堀正工業を複数の金融機関に紹介したX氏と所属する保険会社の言い分

~ X氏は「粉飾決算に関与したことはない」~

約50行に異なる決算書を提示し、300億円以上の融資を受けた堀正工業(株)(TSR企業コード:291038832、東京都)。都内に本店や支店を置く金融機関の多くが、保険会社の担当者(X氏)から堀正工業を紹介されたと語る。
なぜ、X氏は次々と金融機関に堀正工業を紹介したのか。東京商工リサーチ(TSR)は、X氏と所属する保険会社に取材した。
保険会社は、X氏が複数の金融機関に堀正工業を紹介したことは事実と認めた。また、保険会社の聞き取りに対してX氏は、「短期取引が多く金融機関の入れ替えが必要と推測し、度重なる紹介依頼を受けたことに不自然さは感じなかった」と証言したという。
さらに、粉飾決算へ関与したことはなく、事実も知らなかったとし、堀正工業側から謝礼などを受け取った事実は確認されていないと回答した。


保険会社との一問一答は以下の通り。

―複数の金融機関がX氏の紹介が融資取引のきっかけであると証言しているが事実か。事実の場合、いくつの金融機関に堀正工業を紹介したのか。

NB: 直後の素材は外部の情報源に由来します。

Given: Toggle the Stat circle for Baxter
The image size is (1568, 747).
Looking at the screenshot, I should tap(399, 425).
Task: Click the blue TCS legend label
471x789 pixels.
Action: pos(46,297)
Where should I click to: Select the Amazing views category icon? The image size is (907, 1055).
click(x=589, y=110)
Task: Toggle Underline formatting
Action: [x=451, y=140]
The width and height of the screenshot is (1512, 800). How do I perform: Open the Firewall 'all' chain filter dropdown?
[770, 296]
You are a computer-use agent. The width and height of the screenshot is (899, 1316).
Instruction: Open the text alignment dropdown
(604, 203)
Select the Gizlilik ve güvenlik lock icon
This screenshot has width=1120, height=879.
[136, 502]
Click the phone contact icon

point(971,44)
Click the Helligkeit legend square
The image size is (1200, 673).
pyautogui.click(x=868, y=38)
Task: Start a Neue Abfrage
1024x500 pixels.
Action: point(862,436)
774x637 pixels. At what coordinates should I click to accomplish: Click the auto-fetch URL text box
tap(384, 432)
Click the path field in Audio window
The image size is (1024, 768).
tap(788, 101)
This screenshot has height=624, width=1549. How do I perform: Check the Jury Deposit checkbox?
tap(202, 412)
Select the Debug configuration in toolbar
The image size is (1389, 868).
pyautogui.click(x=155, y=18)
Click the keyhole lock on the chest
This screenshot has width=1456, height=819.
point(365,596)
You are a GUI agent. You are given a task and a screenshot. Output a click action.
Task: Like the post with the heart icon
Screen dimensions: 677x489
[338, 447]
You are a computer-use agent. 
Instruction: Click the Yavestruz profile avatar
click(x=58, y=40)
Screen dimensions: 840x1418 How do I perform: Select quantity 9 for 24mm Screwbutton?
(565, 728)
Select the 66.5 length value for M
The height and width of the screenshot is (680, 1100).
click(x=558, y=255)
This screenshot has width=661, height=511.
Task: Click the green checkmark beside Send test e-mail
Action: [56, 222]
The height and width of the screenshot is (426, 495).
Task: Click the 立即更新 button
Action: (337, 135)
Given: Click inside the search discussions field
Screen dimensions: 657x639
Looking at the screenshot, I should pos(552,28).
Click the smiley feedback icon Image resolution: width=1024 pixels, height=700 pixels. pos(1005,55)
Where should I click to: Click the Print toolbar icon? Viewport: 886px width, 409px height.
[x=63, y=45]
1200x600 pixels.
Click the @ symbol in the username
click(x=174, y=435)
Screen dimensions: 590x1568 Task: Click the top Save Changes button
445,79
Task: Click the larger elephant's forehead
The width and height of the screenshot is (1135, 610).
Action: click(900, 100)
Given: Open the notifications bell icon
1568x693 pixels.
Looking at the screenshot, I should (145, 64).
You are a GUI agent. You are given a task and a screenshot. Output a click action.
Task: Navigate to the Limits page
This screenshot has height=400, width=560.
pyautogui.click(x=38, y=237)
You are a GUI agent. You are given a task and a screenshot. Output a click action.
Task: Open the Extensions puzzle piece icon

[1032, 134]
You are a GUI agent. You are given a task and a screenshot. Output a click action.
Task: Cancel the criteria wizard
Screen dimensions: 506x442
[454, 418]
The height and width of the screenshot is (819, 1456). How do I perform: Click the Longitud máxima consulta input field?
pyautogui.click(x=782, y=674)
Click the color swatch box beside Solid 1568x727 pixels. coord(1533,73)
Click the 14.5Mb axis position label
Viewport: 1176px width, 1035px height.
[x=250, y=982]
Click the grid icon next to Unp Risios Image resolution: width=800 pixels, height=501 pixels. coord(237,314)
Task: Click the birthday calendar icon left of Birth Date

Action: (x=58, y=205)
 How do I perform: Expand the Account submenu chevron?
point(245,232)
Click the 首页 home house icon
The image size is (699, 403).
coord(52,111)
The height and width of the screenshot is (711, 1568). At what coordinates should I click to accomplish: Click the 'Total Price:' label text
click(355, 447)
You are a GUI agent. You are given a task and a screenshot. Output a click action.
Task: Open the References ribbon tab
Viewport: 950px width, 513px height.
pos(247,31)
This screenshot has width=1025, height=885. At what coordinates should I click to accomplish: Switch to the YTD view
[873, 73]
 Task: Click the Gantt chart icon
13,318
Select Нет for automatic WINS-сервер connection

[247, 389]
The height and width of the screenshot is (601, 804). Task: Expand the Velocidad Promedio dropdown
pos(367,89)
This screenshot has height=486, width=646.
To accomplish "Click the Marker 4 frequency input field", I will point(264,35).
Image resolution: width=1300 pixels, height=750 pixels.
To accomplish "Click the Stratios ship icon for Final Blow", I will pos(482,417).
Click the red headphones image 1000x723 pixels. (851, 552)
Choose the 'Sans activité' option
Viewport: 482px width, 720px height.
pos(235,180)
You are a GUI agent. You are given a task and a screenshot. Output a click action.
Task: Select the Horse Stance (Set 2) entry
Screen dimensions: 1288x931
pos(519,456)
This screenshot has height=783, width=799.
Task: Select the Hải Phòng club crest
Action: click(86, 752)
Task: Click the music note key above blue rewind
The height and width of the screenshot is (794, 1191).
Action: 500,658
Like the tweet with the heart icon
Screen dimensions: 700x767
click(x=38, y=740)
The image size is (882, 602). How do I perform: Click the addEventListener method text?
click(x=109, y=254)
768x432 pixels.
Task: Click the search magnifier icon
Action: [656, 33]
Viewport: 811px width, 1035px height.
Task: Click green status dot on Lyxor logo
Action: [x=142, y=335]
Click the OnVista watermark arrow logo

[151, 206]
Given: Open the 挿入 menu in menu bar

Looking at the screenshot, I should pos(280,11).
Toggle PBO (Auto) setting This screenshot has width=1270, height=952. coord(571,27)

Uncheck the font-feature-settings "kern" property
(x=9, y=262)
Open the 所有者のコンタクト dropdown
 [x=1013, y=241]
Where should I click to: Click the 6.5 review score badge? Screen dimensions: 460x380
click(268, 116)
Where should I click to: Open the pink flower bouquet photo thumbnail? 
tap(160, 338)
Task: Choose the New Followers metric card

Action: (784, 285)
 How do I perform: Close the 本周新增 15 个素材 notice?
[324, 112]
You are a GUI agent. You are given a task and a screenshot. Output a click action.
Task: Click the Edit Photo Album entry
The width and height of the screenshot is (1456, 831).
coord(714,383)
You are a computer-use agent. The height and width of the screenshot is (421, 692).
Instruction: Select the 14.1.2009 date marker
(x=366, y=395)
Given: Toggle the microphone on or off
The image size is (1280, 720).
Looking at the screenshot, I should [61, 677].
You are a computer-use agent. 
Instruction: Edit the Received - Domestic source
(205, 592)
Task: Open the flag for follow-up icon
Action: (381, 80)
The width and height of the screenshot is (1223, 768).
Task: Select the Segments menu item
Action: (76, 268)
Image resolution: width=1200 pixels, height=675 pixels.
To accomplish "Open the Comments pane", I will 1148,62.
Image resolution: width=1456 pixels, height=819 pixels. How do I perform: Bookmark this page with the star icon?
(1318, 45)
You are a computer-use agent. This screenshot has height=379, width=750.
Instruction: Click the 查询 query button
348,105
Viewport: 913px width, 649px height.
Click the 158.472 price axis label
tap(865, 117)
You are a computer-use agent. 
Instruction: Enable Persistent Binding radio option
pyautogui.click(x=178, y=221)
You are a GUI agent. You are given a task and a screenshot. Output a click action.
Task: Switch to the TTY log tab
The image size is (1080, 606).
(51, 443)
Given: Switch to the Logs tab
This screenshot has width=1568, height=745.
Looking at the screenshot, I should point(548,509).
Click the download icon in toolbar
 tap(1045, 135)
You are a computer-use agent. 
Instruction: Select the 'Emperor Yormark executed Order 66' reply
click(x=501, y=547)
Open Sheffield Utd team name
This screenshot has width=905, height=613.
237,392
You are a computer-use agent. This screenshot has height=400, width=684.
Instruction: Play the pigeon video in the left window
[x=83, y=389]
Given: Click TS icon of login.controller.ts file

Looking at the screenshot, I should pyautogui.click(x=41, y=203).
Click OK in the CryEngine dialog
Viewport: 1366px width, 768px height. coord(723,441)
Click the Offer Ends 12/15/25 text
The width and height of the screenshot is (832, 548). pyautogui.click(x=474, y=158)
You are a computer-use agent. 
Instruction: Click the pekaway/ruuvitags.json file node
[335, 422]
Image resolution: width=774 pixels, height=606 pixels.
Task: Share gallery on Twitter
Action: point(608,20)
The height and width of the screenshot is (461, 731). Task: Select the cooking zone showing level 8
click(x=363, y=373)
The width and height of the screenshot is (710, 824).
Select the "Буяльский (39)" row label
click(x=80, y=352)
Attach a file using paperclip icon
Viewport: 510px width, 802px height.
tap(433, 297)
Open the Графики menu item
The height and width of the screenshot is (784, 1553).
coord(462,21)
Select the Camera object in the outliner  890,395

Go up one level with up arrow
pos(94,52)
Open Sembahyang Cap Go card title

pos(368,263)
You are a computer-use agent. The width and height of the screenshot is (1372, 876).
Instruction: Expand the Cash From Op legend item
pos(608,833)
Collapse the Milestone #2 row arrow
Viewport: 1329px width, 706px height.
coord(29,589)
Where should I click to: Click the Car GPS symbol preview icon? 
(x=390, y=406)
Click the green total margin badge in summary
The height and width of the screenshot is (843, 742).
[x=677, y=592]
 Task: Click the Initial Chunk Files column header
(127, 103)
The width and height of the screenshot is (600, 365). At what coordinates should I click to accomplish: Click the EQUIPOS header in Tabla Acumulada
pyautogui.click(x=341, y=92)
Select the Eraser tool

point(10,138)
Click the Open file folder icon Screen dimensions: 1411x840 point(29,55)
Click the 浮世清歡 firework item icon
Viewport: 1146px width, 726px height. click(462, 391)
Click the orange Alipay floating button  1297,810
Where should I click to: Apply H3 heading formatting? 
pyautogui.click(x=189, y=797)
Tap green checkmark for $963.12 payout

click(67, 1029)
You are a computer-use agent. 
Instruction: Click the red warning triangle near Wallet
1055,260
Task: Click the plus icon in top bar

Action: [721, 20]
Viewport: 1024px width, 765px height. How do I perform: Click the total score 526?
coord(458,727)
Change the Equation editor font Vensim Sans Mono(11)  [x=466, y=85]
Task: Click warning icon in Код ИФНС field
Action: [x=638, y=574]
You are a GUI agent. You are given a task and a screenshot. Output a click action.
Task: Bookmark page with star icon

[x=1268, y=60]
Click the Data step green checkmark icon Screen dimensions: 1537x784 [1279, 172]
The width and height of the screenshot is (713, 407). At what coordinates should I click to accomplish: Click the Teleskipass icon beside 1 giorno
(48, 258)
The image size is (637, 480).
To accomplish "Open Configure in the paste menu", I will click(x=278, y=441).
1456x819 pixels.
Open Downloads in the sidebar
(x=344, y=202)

当該社員が複数の金融機関に取引先を紹介したのは事実。紹介数については、お客様や金融機関の個別の情報になるので、回答できない。

―X氏は、過去にA銀行B支店で堀正工業を担当していたという話がある。

当該社員の前職については個人情報になるので、回答できない。

―保険会社として営業先の企業の融資を金融機関に紹介することは多いのか。また、紹介することは社内規定で禁止されていないのか。

一般的にお客様本業の成長に繋がるお客様同士のビジネスマッチングやお客様をご紹介することはあるが、 金融機関を紹介することに対して報酬を受け取ることは社内ルールで禁止している。なお、当社で調査しているわけではないが、 融資先を紹介するようなケースは比較的少ないと思われる。

―いくつもの金融機関に堀正工業を紹介したのは何故か。

本人へのヒアリングでは、堀正工業との長い付き合いを継続させることを目的として、堀正工業の事業拡大に応じて資金を必要としているとのニーズ等に合わせて金融機関の紹介をしたものと確認した。また、 当該社員は堀正工業から、それぞれの金融機関とは短期の取引が多かったことから金融機関の入れ替えが必要だと推測していた旨を聞いており、度重なる紹介依頼を受けたことに対して不自然さは感じなかったと証言している。

―堀正工業は、金融機関ごとに異なる決算書を提出し、融資を得ていた疑いがあるが、X氏は紹介時に粉飾決算をしていたことを知っていたのか。その場合、決算作成のアドバイスや作成など協力をしていたのか。

本人へのヒアリングでは、一連の粉飾決算に関与したことはなく、 粉飾決算の事実も知らなかったことを確認している。また、決算業務の支援等も行ったことはないと確認している。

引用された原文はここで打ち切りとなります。